## Excerpt
— START —
## CNN with FastText pre-trained word embeddings
 

### Load and tokenize dataset

In [None]:
from keras.preprocessing.text import Tokenizer
from keras.preprocessing.sequence import pad_sequences
import pandas as pd

# loading the dataset
data = pd.read_csv('new_preprocessed_friends_data.csv')
texts = data['text'].values
labels = data['label'].values

# text tokenization and padding
tokenizer = Tokenizer()
tokenizer.fit_on_texts(texts)
sequences = tokenizer.texts_to_sequences(texts)
max_length = max([len(seq) for seq in sequences])
X = pad_sequences(sequences, maxlen=max_length, padding='post')
— END —
## Recorded data
— START —
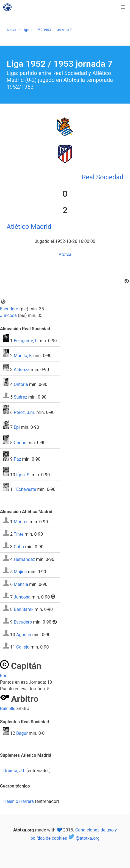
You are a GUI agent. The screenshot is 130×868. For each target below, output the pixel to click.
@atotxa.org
— END —
## Task instructions
(1) From the notebook on a CNN with FastText word embeddings, print the part that opens with the words containing "# loading the" and closes with "sequences = tokenizer.texts_to_sequences(texts)".
(2) In the notebook on a CNN with FastText word embeddings, which CSV file is read in to load the dataset?

## Answers for this exercise
(1)
# loading the dataset
data = pd.read_csv('new_preprocessed_friends_data.csv')
texts = data['text'].values
labels = data['label'].values

# text tokenization and padding
tokenizer = Tokenizer()
tokenizer.fit_on_texts(texts)
sequences = tokenizer.texts_to_sequences(texts)

(2) new_preprocessed_friends_data.csv